Вино караулит нас в самых, казалось бы, для того неприспособленных местах. Что может быть вину убыточнее глухого угла между стеной Географического Института и Бульвара Секретов, где даже днем так густы тени огромных деревьев, что вся стена пахнет прохладой и сыростью; там почти нет эпилептического уличного движения, брызги которого разлетаются по бесчисленным ресторанам, звеня золотом и посудой. Однако, огибая этот угол, я увидел небольшую каменную пристройку, которой либо не было ранее, либо я не замечал ее. Эта пристройка, на два окна со стеклянной дверью меж ними, была маленьким рестораном, окруженным трельяжем, и я сел за стол у двери в качалку.
Здесь было немного посетителей. Смотря через окно в помещение, я увидел двух толстяков, играющих в домино, дремлющего, протянув ноги, пароходного механика с опущенной со стола кистью руки, в которой еле дымилась готовая упасть папироска, и трех закинувших нога на ногу женщин; они курили, забрасывая лицо вверх и выпуская дым медленными, однообразными кольцами.
Лакей подал ликер.

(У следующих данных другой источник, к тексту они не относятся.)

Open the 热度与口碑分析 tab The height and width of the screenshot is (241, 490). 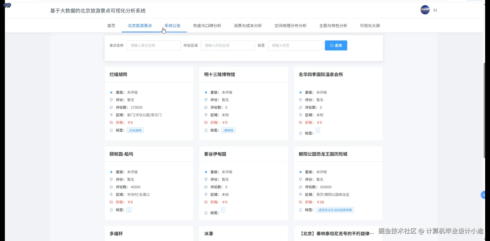coord(207,26)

Это был особенный травяной экстракт, очень крепкий. Я выпил две рюмки, выпил, помедлив и отставив графин, третью.
Действие не замедлило сказаться. Я ощутил ровную теплоту и точный ритм момента, быть может, определяемый скоростью биения сердца, может быть — пульсом внимания, интервалами его плавно набегающей остроты; мышление протекало интенсивно и бодро. Выпив, я рассмеялся над своим недавним волнением, прислушиваясь к свистящему по временам шелесту шин, с ясным сознанием, что меж мной и серым 77–7 не может возникнуть никакой связи, что ее нет. Уравновешенно остер и точен был я в тот момент в каждом отчетливом впечатлении своем — состояние, дающее ни с чем не сравнимое удовольствие, и я пользовался этой минутой, чтобы обдумать некоторые моменты моего изобретения.

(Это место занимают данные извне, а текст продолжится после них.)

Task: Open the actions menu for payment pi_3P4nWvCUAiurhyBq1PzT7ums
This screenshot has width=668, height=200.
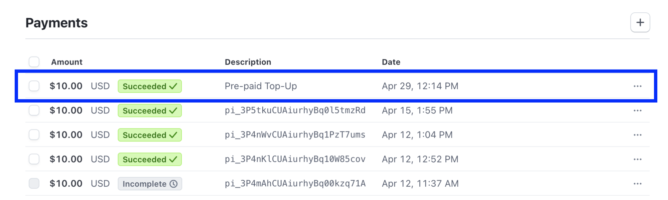Action: (638, 135)
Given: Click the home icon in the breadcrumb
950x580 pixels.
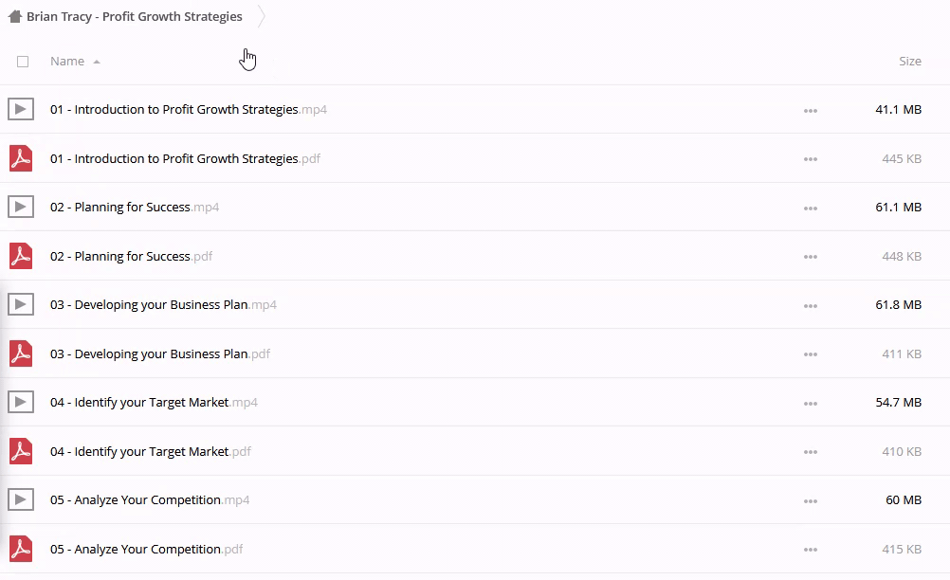Looking at the screenshot, I should coord(14,16).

Коррида Эль-Бассо, женщина неизвестной национальности — я говорю это смело, так как имею для того веские основания, — была заинтересована моим изобретением из вежливости. От меня зависело превратить эту форму чувства, эту пустую приятную улыбку, вызванную хорошим пищеварением, в чувство, быть может, в страсть. На это я не терял надежды. Но я должен был поразить и тронуть ее сразу, врасплох, может быть, в такую минуту, когда мое присутствие ею будет только терпимо. Когда наступит момент, изобретение — или вернее, то о чем она думает, как об изобретении — встретит ее всем блеском и обдуманностью крайней, болезненной, всеохватывающей решимости, — оно вызовет глубокое и яркое возрождение. Тем лучше. Тогда я узнаю истинную природу женщины Корриды Эль-Бассо, которую полюбил. Я увижу, есть ли другой оттенок в ее лице цвета желтого мела. Я услышу, как звучит ее голос, говоря «ты». И я почувствую силу ее руки, — ту особенную женскую силу, которая, переходя теплом и молчанием в наши руки, так электрически замедляет дыхание.